Об авторе Пискаревского летописца было выдвинуто несколько гипотез. О. А. Яковлева считала, что Пискаревский летописец принадлежит перу одного московского приказного, ведавшего строительством и металлургией[339]. М. Н. Тихомиров не согласился с мнением исследовательницы и предложил в 60-х гг. XX в. гипотезу о печатнике из Пскова Никите Фофанове: «Пискаревский летописец в своей заключительной части может быть сопоставлен с таким источником, как „Сказание известно о воображении книг печатного дела…“. В „Сказании“ очень близко к Пискаревскому летописцу говорится о воцарении Романовых… В „Сказании“ говорится также о том, что печатники, и в их числе Никита Федоров сын Фофанов, бежали в Нижний Новгород „от насилия тех сопостат“. Из числа таких людей, вероятно, и вышел создатель Пискаревского летописца, повествование которого о событиях 1612–1613 гг. написано так, что заставляет предполагать, будто автор повествования жил в это время не в Москве и писал о московских событиях с чужих слов. Не забудем и наблюдения М. В. Щепкиной о большом количестве различных водяных знаков в Пискаревском летописце, свидетельствующем о запасе самой разной, вероятнее всего, казенной бумаги, и тогда наше предположение о лице, написавшем летописец, начинает приобретать вероятие. Пискаревский летописец был составлен в среде печатников, может быть, даже Никитой Фофановым»[340].
Гипотезу М. Н. Тихомирова в 90-х гг. прошлого века подверг сомнению Я. Г. Солодкин. Он писал, что, хотя автор Пискаревского летописца и знал о книгопечатании, значительно большую осведомленность проявил в строительстве и металлургии. Здесь исследователь поддержал вывод О. А. Яковлевой о московском приказном человеке. Я. Г. Солодкин заметил, что летописец не проявлял особого интереса к Пскову. На всем протяжении памятника встречаются только две псковские заметки: о пребывании Ивана Грозного с опричными войсками в Пскове и о переводе в 1599–1600 гг. трех псковских стариц в Москву для устройства богаделен по псковскому образцу. Я. Г. Солодкин обратил внимание и на оставшиеся неизвестными М. Н. Тихомирову сочинения Никиты Фофанова: предисловия и послесловия к изданным книгам, небольшое сочинение о Смуте, вышедшее из нижегородской типографии в конце 1613 г. или начале 1614 г. Все эти произведения резко отличаются от Пискаревского летописца по стилю. Они напоминают псалмы или церковные песнопения. Здесь есть выражения и сравнения, отсутствующие в интересующем нас памятнике: в сочинении о Смуте Никиты Фофанова дважды встречаем противопоставление пшеницы и плевел, иерархов церкви он именует «духоносными отцами». Никита Фофанов, рассказывая о событиях Смуты, описывает главным образом иностранную интервенцию, в то время как автор Пискаревского летописца основное внимание уделяет внутренним «нестроениям». Псковский печатник, повествуя о разорении страны, оплакивает главным образом «погибель веры», летописца же не в меньшей мере волнуют светские сюжеты.
--------------------------------------------------
ОБЯЗАТЕЛЬНОЕ ЗАДАНИЕ -> Определите, согласуются ли с фрагментом об авторстве Пискаревского летописца утверждения (a) «Я. Г. Солодкин поддержал вывод О. А. Яковлевой о московском приказном», (b) «В Пискаревском летописце много псковских заметок» и (c) «М. Н. Тихомиров выдвинул гипотезу о Никите Фофанове в 90-х гг. XX в.». Для каждого ответьте «да» или «нет» и дословно приведите решающие слова текста. Приведенные далее данные взяты из другого источника.

ВЫДЕРЖКА ИЗ ДАННЫХ ->
--------------------------------------------------
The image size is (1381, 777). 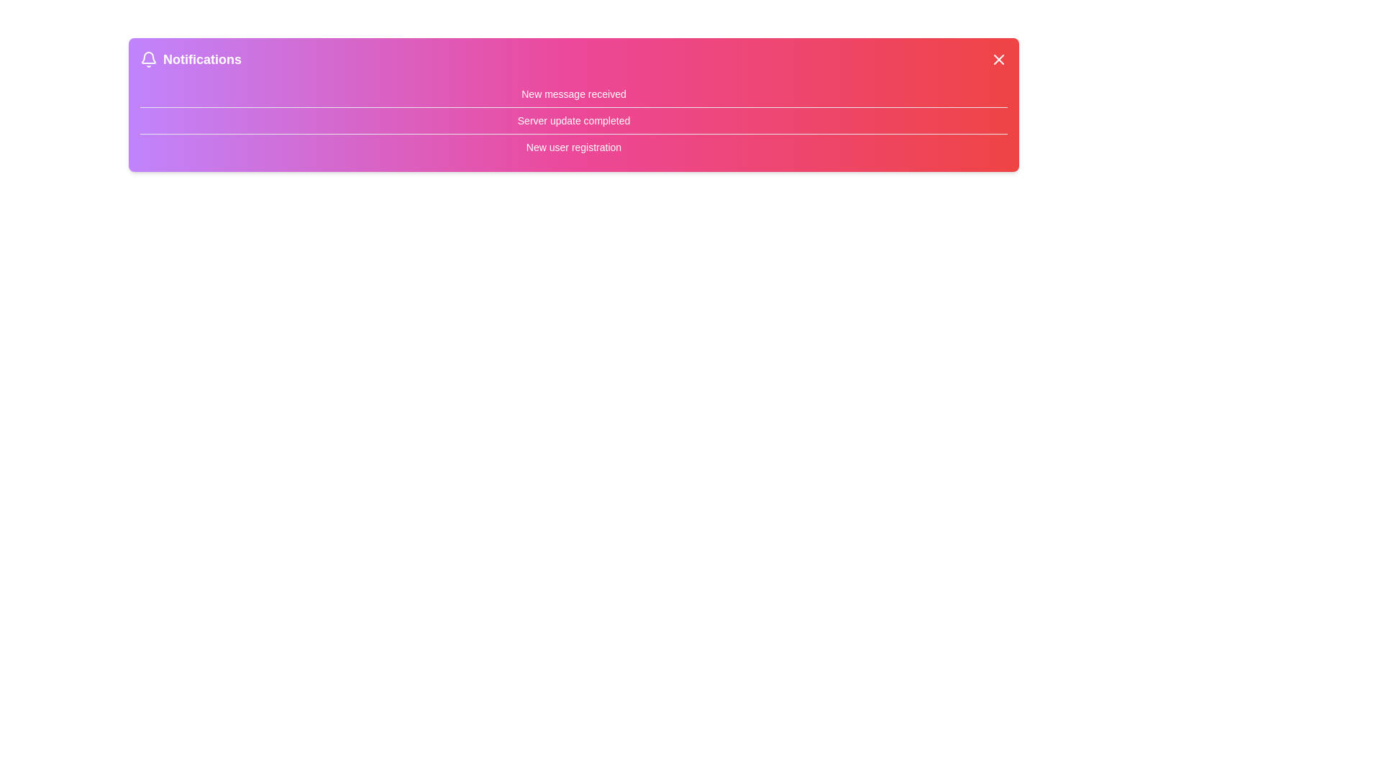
--------------------------------------------------
ИТОГОВЫЙ РЕЗУЛЬТАТ ->
(a) Да: «Здесь исследователь поддержал вывод О. А. Яковлевой о московском приказном человеке».
(b) Нет: «На всем протяжении памятника встречаются только две псковские заметки».
(c) Нет: «предложил в 60-х гг. XX в. гипотезу о печатнике из Пскова Никите Фофанове».